Je vais ici m’attarder un peu pour essayer de vous retranscrire la création telle que Louis Bouyer la raconte dans ce livre. « Raconter » c’est vraiment le bon terme : dans des passages qui sont très poétiques, très visuels, il nous fait un grand cadeau, car il nous donne à voir véritablement la création des anges, la création du monde, la création de l’homme. Par ailleurs, il est je pense important pour nous de réapprendre à décrire notre monde avec les mots que nous prête la théologie, et qu’il n’y ait pas entre la théologie et notre rapport ordinaire au monde une sorte de cloisonnement artificiel et dommageable. 

Comment Bouyer le raconte-t-il ? Notre monde matériel est pris dans une création plus vaste, dans tout un univers spirituel. L’Esprit de vie s’est posé sur certaines Idées jusque-là rassemblées dans le divin Logos. Elles ont alors été comme animées d’une vie propre, et sont devenues les esprits créés, des anges.

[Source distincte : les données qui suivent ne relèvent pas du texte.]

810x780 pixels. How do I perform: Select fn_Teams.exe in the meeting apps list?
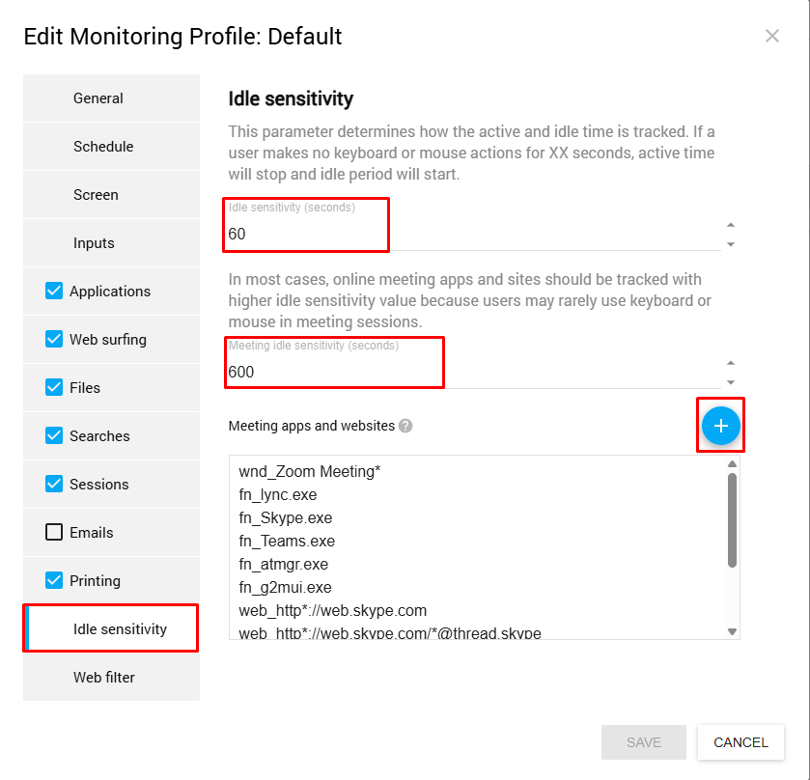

Or ces anges, qui sont à l’image de leur créateur, pensent, et à ces pensées aussi Dieu dit oui et donne vie, les projetant en dehors des esprits créés : ainsi est apparu le monde visible, issu des multiples pensées angéliques.

Sur ces bases, l’univers établi reposait dans la joie, dans la première aurore qu’évoque le livre de Job : « quand les étoiles du matin chantaient en chœur et que tous les fils de Dieu l’acclamaient ». C’est à l’aide de cette image du chœur que l’antiquité chrétienne se représentait le monde primordial spirituel : un chœur immense résonnant de la gloire divine. Tout était chant. Cette liturgie cosmique glorifiait d’une seule voix le Créateur. La société trinitaire s’est ainsi propagée dans une chaîne continue de création, telle une vague qui avance par flux et reflux : flux de l’amour créateur et reflux d’action de grâce de la création qui revient au créateur dans un chœur immense.

Mais une dissonance s’est introduite dans l’harmonie universelle. Un obstacle a surgi, qui voudrait arrêter le flot débordant de la création. « Parmi les créatures spirituelles, tout un secteur s’est détaché et comme effondré (…). À sa pointe se trouve une des plus hautes puissances créées : Lucifer, le Prince de ce monde sensible où venait déferler la dernière vague de lumière, résonner le dernier écho » de la grande liturgie céleste. Ce qui est arrivé ? L’orgueil tout simplement. Lucifer et ceux qui l’ont suivi ont voulu être le centre. Ils ont détourné leur regard du modèle divin, pour le plonger dans les choses, choses qui leur renvoyaient leur propre image, ils ont voulu se contempler eux-mêmes. « Or du même coup, ils ont fait écran au mouvement spontané de réponse qui remontait des couches les plus lointaines de la création vers le créateur, avides qu’ils étaient de l’arrêter à eux-mêmes. » Et quand Lucifer a réussi à tenter le premier homme, c’est tout notre monde qui a été entraîné dans sa chute.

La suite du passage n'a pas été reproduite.